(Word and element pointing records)

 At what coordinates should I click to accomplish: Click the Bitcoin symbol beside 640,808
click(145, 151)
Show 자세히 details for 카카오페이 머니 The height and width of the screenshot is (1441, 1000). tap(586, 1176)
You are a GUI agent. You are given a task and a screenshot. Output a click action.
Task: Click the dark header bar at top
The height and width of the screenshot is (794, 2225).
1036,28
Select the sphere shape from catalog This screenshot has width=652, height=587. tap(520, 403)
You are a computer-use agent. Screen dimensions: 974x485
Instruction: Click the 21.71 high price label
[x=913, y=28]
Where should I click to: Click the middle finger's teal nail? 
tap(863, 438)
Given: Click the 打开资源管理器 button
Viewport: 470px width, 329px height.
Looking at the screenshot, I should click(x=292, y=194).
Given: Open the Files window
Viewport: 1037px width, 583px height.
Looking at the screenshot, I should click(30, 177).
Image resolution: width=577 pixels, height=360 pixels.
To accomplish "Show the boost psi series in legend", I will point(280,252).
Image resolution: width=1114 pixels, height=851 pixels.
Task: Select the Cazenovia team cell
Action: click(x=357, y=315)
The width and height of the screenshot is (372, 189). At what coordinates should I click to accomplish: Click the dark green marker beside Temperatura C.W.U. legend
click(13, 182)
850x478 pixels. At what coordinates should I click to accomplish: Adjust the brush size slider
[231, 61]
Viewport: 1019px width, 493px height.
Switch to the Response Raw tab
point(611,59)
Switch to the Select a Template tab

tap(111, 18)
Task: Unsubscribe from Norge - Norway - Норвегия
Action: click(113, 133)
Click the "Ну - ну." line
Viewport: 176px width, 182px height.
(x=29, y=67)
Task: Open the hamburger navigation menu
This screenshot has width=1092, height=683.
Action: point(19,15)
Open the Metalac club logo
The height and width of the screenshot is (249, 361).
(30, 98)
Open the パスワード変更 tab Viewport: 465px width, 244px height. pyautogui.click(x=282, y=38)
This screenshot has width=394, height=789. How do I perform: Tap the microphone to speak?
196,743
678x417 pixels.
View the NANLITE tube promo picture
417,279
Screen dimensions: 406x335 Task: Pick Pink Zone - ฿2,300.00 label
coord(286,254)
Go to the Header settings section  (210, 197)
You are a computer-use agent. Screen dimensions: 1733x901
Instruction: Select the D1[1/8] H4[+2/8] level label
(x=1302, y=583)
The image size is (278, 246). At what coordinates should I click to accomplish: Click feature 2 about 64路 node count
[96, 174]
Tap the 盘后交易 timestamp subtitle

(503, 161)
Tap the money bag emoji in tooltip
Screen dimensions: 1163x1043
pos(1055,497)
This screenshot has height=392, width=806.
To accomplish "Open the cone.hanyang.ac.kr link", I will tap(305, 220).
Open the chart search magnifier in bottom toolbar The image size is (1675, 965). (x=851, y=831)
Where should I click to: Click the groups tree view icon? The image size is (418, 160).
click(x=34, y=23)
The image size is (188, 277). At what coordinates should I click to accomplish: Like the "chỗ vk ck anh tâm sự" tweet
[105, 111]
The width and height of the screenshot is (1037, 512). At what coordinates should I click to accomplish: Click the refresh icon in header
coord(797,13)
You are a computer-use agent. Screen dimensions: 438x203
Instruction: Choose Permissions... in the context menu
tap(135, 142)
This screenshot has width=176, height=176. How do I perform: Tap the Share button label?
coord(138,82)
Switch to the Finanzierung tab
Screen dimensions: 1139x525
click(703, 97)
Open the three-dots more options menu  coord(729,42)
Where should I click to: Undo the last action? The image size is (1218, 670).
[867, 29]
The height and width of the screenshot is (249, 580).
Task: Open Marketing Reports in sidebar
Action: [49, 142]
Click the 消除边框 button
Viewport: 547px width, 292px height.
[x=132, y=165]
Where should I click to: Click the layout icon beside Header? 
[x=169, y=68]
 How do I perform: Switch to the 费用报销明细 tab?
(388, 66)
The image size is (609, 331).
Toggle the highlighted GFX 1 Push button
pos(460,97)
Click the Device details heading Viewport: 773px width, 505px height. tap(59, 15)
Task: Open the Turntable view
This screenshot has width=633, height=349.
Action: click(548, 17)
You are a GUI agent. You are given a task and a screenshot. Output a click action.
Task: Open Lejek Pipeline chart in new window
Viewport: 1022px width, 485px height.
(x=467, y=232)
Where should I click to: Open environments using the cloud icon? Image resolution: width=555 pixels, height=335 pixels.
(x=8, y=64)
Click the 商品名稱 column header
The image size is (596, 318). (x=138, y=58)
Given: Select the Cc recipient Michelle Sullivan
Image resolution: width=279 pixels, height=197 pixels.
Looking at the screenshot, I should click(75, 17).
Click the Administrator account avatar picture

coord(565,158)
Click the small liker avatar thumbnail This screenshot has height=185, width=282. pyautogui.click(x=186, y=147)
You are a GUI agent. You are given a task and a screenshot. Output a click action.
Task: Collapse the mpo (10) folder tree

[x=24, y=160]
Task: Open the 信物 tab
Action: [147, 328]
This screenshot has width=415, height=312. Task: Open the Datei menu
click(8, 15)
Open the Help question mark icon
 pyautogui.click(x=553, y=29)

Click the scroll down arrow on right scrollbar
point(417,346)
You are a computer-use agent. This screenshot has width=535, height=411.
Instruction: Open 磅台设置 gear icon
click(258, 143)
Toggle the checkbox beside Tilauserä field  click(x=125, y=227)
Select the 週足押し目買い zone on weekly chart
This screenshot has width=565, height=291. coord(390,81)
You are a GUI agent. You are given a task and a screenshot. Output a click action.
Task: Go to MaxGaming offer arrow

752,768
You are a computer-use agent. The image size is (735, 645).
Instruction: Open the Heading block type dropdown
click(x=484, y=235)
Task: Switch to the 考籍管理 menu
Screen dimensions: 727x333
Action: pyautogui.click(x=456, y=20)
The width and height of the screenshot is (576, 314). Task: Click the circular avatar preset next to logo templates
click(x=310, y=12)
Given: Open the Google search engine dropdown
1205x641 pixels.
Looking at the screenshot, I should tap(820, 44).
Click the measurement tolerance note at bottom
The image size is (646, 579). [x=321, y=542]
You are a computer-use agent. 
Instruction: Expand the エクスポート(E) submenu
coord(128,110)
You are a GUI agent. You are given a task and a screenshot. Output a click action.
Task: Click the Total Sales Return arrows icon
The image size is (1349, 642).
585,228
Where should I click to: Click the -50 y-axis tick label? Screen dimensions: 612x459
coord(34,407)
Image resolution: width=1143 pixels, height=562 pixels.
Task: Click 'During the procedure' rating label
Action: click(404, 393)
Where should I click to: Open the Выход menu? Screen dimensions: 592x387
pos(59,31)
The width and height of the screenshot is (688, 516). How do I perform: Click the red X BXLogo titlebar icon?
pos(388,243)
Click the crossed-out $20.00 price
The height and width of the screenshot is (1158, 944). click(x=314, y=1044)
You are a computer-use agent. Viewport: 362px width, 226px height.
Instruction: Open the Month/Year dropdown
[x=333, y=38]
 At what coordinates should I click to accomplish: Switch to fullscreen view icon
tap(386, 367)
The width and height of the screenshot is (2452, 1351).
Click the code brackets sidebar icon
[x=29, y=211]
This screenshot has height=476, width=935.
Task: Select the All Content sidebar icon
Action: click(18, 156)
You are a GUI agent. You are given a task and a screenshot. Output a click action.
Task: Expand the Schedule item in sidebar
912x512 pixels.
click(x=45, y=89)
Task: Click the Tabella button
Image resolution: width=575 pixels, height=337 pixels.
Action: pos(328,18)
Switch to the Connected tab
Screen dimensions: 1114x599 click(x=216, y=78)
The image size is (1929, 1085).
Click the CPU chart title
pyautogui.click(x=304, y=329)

● **Your objective**
Extract every line in the records above that contains the string "from" and copy each of those lines in full.

● **Solution**
Select the sphere shape from catalog This screenshot has width=652, height=587. tap(520, 403)
Task: Unsubscribe from Norge - Norway - Норвегия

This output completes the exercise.